Assigned task: How does the Mercedes-AMG C43 review go on after its final paragraph? Write the continuation.

Page text Block Start

Sometimes, a certain engine/transmission calibration is necessary to improve fuel economy, to match strict European emissions regulations. If that was the goal, the result is eyebrow-raising: the C43 consumed 14.1L/100km on our mixed fuel economy test loop. The old V6 model delivered the same – sometimes a bit better.

Very stiff ride quality fails to match suppleness of rivals

The foibles don’t stop there: another factor punters will pick up on within seconds of commencing a test drive on Australia’s broken urban roads will be the C43’s compromised ride quality.

Some firmness is expected in a sports sedan, but the C43’s brittle and at times poorly-controlled ride is baffling because we know how solid this platform can be. We run a C200 Edition C long-term test car, and this delivers a consistently supple, buttery ride.

Mercedes-AMG C43 2023 steering wheel button

As is common, a decision was made to equip the Australian-spec C43 with the biggest available wheels and tyres – good-looking 20-inch snowflake-style aero wheels that in many ways complete the car’s strikingly handsome exterior design.

But the 20s leave room for a licorice-thin tyre that can’t give the chassis much by way of bump insulation. And this didn’t need to be done: while the German-spec C43 rides as standard on pedestrian-looking 18s, a set of great-looking 19s is available. This compromise size might have been ideal.

The suspension is stiff, as many would expect from a true AMG product, and features the brand’s steel-type ride control feature with two-mode adaptive dampers with comfort and sport profiles.

Comfort can’t dial out the brittle ride and ever-present slap across sharp road imperfections informed by the huge wheels and low-profile tyres, sending even moderate hits from expansion joints rattling through the cabin plastics – but this softer mode introduces poor vertical body control with a subtle pogoing of the chassis that is an odd combination with the stiff ride.

Mercedes-AMG C43 2023 touchscreen

Switching the dampers to sport mode is something of a solution: it makes the ride even harder and less luxurious, but at least the body control is brought completely in check. If you’re going to be uber-stiff, at least be uber-controlled too.

In a way, this reminds us of a similar (but less pronounced) problem with the adaptive dampers that are optional on the non-AMG C200 and C300 models. This optional suspension feels suspiciously like that of the C43: boaty in comfort, brittle in sport – but these characteristics get worse in the C43 and are compounded by larger wheels.

Page text Block End
Data under study Block Start

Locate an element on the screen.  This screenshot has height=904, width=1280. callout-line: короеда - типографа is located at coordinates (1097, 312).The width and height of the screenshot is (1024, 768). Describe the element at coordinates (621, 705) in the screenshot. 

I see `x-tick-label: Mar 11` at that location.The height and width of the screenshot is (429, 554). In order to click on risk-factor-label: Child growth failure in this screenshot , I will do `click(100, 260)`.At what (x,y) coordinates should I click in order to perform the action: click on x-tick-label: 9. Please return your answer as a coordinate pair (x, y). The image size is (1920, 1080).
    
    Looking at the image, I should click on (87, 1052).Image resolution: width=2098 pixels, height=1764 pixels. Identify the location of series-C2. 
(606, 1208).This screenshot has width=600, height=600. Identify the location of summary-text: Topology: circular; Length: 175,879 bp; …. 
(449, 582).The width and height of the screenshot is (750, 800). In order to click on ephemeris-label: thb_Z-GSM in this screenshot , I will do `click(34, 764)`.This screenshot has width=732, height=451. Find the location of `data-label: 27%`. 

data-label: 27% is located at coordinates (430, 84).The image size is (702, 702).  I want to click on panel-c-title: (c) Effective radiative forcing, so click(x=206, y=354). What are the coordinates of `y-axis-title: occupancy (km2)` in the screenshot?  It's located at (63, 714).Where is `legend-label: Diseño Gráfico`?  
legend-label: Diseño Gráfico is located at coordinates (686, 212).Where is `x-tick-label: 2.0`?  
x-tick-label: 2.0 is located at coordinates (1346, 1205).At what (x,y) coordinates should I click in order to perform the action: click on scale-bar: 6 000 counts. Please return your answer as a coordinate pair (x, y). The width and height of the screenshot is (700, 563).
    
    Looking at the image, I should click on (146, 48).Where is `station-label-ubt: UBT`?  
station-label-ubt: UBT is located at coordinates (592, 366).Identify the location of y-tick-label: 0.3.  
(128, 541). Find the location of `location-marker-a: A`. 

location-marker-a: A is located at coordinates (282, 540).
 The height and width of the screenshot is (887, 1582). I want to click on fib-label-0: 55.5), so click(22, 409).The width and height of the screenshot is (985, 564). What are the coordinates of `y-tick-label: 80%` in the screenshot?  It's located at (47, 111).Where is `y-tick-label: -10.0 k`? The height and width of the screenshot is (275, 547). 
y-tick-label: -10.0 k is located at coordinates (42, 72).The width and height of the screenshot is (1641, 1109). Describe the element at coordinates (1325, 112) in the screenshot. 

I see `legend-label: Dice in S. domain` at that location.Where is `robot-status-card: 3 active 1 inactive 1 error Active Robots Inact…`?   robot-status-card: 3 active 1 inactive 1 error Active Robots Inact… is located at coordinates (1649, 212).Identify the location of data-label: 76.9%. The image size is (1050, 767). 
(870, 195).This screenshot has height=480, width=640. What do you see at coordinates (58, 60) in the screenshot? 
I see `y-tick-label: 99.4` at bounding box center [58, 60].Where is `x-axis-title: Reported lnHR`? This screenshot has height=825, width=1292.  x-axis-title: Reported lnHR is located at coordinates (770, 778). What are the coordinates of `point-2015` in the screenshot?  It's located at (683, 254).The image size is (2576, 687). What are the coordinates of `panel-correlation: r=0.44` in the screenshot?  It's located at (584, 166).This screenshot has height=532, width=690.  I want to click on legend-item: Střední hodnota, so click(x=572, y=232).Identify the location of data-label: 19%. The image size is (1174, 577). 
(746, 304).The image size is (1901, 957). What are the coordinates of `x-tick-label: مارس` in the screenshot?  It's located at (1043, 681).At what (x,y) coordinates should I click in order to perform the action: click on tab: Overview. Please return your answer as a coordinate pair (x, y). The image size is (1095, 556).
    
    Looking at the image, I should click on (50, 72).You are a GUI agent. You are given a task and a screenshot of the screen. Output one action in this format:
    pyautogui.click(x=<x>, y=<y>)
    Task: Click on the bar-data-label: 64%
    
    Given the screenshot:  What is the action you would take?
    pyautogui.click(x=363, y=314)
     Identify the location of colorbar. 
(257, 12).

Data under study Block End

Task result:
Whichever damper setting you choose, road imperfections are never thoroughly filtered out and the fizzy and noise penetrates into the cabin ambience far too frequently and loudly.

Mercedes-AMG C43 2023 badge

As what’s presumably the more tempered of two AMG C-Class options, the C43 genuinely lacks the sort of family-friendly pleasantry a good many potential buyers might expect.

As an aside: the C43’s suspension makes us wonder just how hard the incoming C63 will be.

Because the C43 isn’t supposed to ride like a C63. This car needs to be more like a velvet dagger, in our eyes, all suppleness and compliance, pleasing to observant passengers and driver alike over different surfaces – and not just because compliance makes cars quicker. The C43’s ride never fades into the background like it should.

Mercedes-AMG C43 2023 thumbnail

We suspect the parameters for the C43’s stiffness have simply been dialled up into a territory designed to please people upgrading out of the amazingly capable – but never relaxed – A45.

If so, that might be a sound decision, but we suspect that upgraders coming out of AMG’s beaut hot hatch might be reaching a stage of their life where they want more compliance and smoothness from the engine, transmission and suspension. Perhaps there’s a baby seat to fit in the back seat.

Lots of noise from rattles and creaking reduces luxurious nature

Further, the stiffness introduced to the W206’s otherwise peachy chassis by the C43 pushes the new C-Class’s body past what it seems to want to accept.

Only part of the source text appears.